If I’m sensible, a continuing “meh” response will prompt me to reduce my effort around Clojure—to resist the temptation to make another tutorial, to cut back on new Midje features (but not on fixes and the 1.3 port, I hasten to reassure its users!), and so on. If Clojure then wins big, I can jump back on the bandwagon. I will have lost some early mover advantage, but that doesn’t look to be huge anyway. (Not like it was with Agile, or would have been with Ruby if I hadn’t drifted away before Rails came out.)

I haven’t decided what to do. Reaction to this post might help. Probably the best thing would be for me to be convinced I’m nuts. Hey, it’s happened before!

A postscript on the validity of what I claim

A postscript on worries about the effect of performance on expressiveness

25 Responses to “Clojure and the future for programmers like me”

  1. Exploration Through Example » Blog Archive » A postscript about the validity of claims Says:

    […] problem with talking about the tone of the Clojure community is that almost no statement can ever be proven. Rich Hickey and I went around and around about this […]

  2. fogus Says:

    > The dodgy attitudes come from the Clojure core

    As a member of Clojure/core I must say that I would never begrudge you the tools and processes that make you an effective designer and programmer. I respect your work in the Clojure community and think that it would be ashamed to see you leave.

  3. abedra Says:

    As another member of Clojure/core I would like to offer the same sentiment as @fogus. What you are and have been doing has helped spread the adoption of Clojure and I am grateful for it.

  4. stuartsierra Says:

    Speaking as another member of Clojure/core, I want to second what Fogus said. Use whatever tools or processes make you effective.

    I also want to say that Clojure was designed to be “a tool for hardcore people to solve hardcore problems.” That’s what Rich Hickey wanted, and that’s what he built. He’s a hardcore person, and like many such people, he isn’t shy about expressing his opinions. Don’t take it personally. (And don’t try to hold a cogent dialogue on Twitter ;)

    Yes, Rich Hickey doesn’t like TDD. I’m kind of meh on it, and I’ve written two Clojure testing frameworks! But it’s not a moral judgment. We’re not trying to drive anyone away. If anything, we’re trying to find our way to the next evolutionary step on that path. Maybe clojure.test.generative is that step, maybe it isn’t.

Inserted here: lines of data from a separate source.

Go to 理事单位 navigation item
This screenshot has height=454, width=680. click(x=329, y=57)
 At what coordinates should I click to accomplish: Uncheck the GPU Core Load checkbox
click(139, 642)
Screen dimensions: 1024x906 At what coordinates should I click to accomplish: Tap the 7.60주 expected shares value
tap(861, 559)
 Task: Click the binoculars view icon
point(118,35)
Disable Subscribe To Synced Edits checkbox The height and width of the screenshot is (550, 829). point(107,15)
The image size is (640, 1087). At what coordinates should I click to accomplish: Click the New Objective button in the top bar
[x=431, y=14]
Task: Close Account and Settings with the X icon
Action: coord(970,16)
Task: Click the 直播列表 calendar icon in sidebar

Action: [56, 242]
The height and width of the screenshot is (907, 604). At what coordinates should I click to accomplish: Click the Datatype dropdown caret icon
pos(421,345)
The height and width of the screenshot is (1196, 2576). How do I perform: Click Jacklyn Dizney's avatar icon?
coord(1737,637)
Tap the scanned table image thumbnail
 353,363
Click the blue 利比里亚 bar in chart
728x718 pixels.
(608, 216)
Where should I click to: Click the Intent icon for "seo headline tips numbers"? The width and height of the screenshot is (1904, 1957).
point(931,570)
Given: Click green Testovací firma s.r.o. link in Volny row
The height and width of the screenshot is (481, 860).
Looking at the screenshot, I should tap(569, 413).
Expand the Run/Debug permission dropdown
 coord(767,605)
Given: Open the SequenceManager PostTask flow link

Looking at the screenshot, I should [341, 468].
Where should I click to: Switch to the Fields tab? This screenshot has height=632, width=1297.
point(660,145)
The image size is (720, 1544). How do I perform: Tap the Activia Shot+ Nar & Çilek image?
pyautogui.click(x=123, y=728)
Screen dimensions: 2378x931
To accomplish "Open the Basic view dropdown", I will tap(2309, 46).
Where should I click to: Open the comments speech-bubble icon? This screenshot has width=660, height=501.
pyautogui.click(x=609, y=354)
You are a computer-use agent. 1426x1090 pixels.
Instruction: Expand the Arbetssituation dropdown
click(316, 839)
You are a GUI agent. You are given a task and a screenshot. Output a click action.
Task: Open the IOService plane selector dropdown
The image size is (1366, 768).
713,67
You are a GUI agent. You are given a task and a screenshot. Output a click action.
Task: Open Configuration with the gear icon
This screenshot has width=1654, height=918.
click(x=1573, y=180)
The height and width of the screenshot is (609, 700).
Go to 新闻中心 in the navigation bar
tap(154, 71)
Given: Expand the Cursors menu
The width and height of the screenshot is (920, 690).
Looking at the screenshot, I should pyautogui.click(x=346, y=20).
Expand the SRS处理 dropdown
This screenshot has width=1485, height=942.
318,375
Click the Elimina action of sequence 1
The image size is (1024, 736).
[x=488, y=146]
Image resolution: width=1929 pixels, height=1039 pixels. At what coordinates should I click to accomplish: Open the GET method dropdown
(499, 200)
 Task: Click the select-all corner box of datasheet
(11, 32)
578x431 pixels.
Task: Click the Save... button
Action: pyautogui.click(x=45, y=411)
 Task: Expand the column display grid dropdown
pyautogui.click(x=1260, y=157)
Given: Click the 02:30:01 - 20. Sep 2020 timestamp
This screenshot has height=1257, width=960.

    I sincerely hope that Clojure can continue to be valuable to both hardcore and “softcore” users. I believe it’s possible. Speaking for Clojure/core, we’re interested in the hardcore problems, so that’s where our (extremely limited) time is focused. The softer side — tutorials, documentation, user-friendliness — will perforce be left up to the community. But we value those contributions just as much as the latest JVM performance tweaks.

  5. nathanmarz Says:

    It seems to me this post stems from some of the comments Rich Hickey made about TDD during his keynote at Strange Loop.

    I was at that talk and didn’t take his comments to be anti-testing. He was simply saying that TDD is not a magic method to achieve simplicity in programs. His point was that simplicity and complexity are deep concepts that many developers have failed to grasp, with “easy” often mistaken as “simple”. I agree 100% with that, and I don’t think that point precludes the value of unit tests. In fact, I believe strongly in having extensive unit tests (and I’m a big fan of Midje).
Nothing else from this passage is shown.